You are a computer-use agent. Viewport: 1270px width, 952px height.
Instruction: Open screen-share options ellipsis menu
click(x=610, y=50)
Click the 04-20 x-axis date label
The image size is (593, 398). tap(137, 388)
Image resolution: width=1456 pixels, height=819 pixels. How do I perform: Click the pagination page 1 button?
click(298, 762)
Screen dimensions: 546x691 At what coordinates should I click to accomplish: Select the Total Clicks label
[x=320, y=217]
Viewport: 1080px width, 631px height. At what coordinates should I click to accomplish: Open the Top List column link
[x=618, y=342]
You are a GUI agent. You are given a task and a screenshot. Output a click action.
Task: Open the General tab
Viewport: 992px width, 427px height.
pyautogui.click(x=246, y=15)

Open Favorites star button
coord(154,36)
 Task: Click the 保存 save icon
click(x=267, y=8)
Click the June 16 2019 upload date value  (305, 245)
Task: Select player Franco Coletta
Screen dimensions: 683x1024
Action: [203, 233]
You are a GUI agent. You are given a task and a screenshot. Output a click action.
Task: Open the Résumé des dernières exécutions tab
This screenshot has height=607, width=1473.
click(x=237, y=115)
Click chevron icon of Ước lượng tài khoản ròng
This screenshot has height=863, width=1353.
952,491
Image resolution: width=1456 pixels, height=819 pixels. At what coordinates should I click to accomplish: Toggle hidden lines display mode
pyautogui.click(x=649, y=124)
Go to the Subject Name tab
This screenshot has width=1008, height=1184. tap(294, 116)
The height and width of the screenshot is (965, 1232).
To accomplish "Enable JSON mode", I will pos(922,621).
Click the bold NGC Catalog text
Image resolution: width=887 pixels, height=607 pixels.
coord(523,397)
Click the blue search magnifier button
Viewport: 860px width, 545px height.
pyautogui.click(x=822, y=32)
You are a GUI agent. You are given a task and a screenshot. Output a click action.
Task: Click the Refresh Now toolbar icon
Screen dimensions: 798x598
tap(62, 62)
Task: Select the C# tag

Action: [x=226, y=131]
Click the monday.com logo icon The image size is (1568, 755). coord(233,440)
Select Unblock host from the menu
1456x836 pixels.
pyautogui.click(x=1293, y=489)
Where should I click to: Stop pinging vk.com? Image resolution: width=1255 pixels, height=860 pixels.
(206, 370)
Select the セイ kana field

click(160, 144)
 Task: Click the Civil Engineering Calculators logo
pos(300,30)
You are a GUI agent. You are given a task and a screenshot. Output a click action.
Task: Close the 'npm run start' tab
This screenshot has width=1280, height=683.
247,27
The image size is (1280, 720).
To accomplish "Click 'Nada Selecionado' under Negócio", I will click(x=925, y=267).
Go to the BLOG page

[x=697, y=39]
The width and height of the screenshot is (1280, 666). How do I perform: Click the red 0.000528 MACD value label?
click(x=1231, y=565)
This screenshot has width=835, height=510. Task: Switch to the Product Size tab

________

> **Exercise task**: Return all of the material above verbatim, line by line, without any changes.

> **Final answer**:
You are a computer-use agent. Viewport: 1270px width, 952px height.
Instruction: Open screen-share options ellipsis menu
click(x=610, y=50)
Click the 04-20 x-axis date label
The image size is (593, 398). tap(137, 388)
Image resolution: width=1456 pixels, height=819 pixels. How do I perform: Click the pagination page 1 button?
click(298, 762)
Screen dimensions: 546x691 At what coordinates should I click to accomplish: Select the Total Clicks label
[x=320, y=217]
Viewport: 1080px width, 631px height. At what coordinates should I click to accomplish: Open the Top List column link
[x=618, y=342]
You are a GUI agent. You are given a task and a screenshot. Output a click action.
Task: Open the General tab
Viewport: 992px width, 427px height.
pyautogui.click(x=246, y=15)

Open Favorites star button
coord(154,36)
 Task: Click the 保存 save icon
click(x=267, y=8)
Click the June 16 2019 upload date value  (305, 245)
Task: Select player Franco Coletta
Screen dimensions: 683x1024
Action: [203, 233]
You are a GUI agent. You are given a task and a screenshot. Output a click action.
Task: Open the Résumé des dernières exécutions tab
This screenshot has height=607, width=1473.
click(x=237, y=115)
Click chevron icon of Ước lượng tài khoản ròng
This screenshot has height=863, width=1353.
952,491
Image resolution: width=1456 pixels, height=819 pixels. At what coordinates should I click to accomplish: Toggle hidden lines display mode
pyautogui.click(x=649, y=124)
Go to the Subject Name tab
This screenshot has width=1008, height=1184. tap(294, 116)
The height and width of the screenshot is (965, 1232).
To accomplish "Enable JSON mode", I will pos(922,621).
Click the bold NGC Catalog text
Image resolution: width=887 pixels, height=607 pixels.
coord(523,397)
Click the blue search magnifier button
Viewport: 860px width, 545px height.
pyautogui.click(x=822, y=32)
You are a GUI agent. You are given a task and a screenshot. Output a click action.
Task: Click the Refresh Now toolbar icon
Screen dimensions: 798x598
tap(62, 62)
Task: Select the C# tag

Action: [x=226, y=131]
Click the monday.com logo icon The image size is (1568, 755). coord(233,440)
Select Unblock host from the menu
1456x836 pixels.
pyautogui.click(x=1293, y=489)
Where should I click to: Stop pinging vk.com? Image resolution: width=1255 pixels, height=860 pixels.
(206, 370)
Select the セイ kana field

click(160, 144)
 Task: Click the Civil Engineering Calculators logo
pos(300,30)
You are a GUI agent. You are given a task and a screenshot. Output a click action.
Task: Close the 'npm run start' tab
This screenshot has width=1280, height=683.
247,27
The image size is (1280, 720).
To accomplish "Click 'Nada Selecionado' under Negócio", I will click(x=925, y=267).
Go to the BLOG page

[x=697, y=39]
The width and height of the screenshot is (1280, 666). How do I perform: Click the red 0.000528 MACD value label?
click(x=1231, y=565)
This screenshot has width=835, height=510. Task: Switch to the Product Size tab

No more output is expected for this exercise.